**SET TASK**
Rewrite the part of the rows that opens with the first line and closes with the line containing "(x=347, y=566)", both included, with the requests kept in. Shift every coordinate in the answers by -65.

**SUPPLIED INFORMATION**
"""
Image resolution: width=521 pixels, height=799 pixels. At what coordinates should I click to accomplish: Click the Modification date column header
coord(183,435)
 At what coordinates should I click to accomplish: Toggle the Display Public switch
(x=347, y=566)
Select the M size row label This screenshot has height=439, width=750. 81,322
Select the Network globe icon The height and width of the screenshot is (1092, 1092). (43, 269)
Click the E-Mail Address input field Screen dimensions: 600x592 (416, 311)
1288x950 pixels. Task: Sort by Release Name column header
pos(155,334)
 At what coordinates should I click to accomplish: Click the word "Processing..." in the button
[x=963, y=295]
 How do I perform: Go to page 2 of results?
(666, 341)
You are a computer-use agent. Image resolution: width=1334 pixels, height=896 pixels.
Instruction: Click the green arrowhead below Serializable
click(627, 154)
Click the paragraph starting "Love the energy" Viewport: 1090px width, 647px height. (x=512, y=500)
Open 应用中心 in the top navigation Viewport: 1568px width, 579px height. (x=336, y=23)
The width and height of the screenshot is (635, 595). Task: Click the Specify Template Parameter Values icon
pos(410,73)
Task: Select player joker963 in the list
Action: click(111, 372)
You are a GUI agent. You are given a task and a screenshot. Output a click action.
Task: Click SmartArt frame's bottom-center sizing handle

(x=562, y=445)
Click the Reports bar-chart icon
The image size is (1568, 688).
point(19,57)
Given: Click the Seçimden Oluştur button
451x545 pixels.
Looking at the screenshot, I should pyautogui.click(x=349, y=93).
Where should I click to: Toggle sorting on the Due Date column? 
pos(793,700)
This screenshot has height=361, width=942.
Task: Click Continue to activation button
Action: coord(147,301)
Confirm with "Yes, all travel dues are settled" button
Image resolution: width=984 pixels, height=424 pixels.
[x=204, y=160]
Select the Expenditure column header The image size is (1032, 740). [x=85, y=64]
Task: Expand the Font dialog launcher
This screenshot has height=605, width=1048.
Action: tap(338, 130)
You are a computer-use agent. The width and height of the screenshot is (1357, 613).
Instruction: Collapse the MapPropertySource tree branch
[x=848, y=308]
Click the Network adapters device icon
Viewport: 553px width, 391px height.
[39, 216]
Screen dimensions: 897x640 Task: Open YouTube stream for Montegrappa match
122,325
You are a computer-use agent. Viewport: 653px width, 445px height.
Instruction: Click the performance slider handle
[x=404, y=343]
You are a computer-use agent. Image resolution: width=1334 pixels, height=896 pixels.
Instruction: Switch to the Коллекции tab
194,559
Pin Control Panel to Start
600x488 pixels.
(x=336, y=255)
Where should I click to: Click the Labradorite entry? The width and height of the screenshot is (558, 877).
"""
**FULL RESPONSE**
Image resolution: width=521 pixels, height=799 pixels. At what coordinates should I click to accomplish: Click the Modification date column header
coord(118,370)
 At what coordinates should I click to accomplish: Toggle the Display Public switch
(x=282, y=501)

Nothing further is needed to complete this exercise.